PROBLEM DETAILS >> From the listing below, set down exactly the lines between the one holding "You are a GUI" and the one holding "The height and", inclusive. No other line is wanted.

[[ MATERIAL TO PROCESS, beginning ]]

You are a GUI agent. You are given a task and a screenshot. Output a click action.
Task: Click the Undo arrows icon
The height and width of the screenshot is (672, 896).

[[ MATERIAL TO PROCESS, end ]]
[[ MATERIAL TO PROCESS, beginning ]]

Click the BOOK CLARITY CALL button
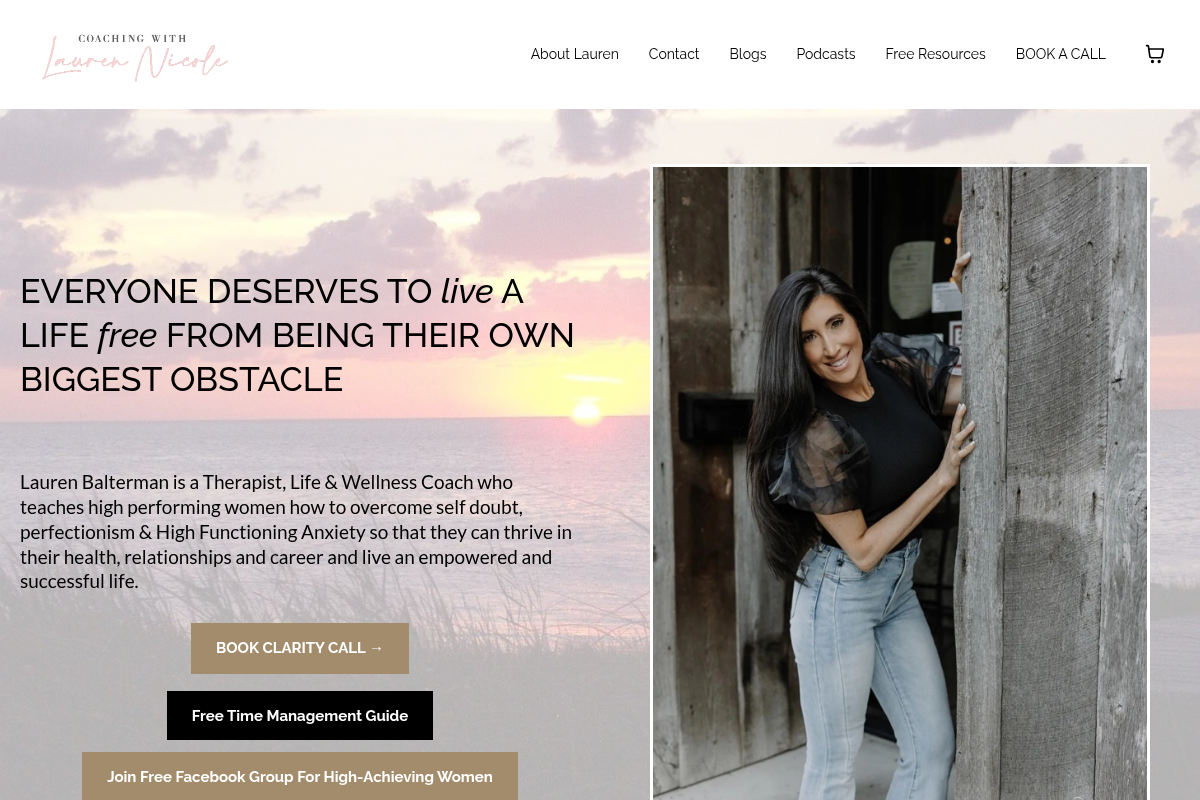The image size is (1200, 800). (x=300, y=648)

[[ MATERIAL TO PROCESS, end ]]
[[ MATERIAL TO PROCESS, beginning ]]

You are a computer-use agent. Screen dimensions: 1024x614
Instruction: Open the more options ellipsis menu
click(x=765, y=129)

[[ MATERIAL TO PROCESS, end ]]

RESULT FOR THIS EXERCISE >>
You are a GUI agent. You are given a task and a screenshot. Output a click action.
Task: Click the Undo arrows icon
The height and width of the screenshot is (672, 896).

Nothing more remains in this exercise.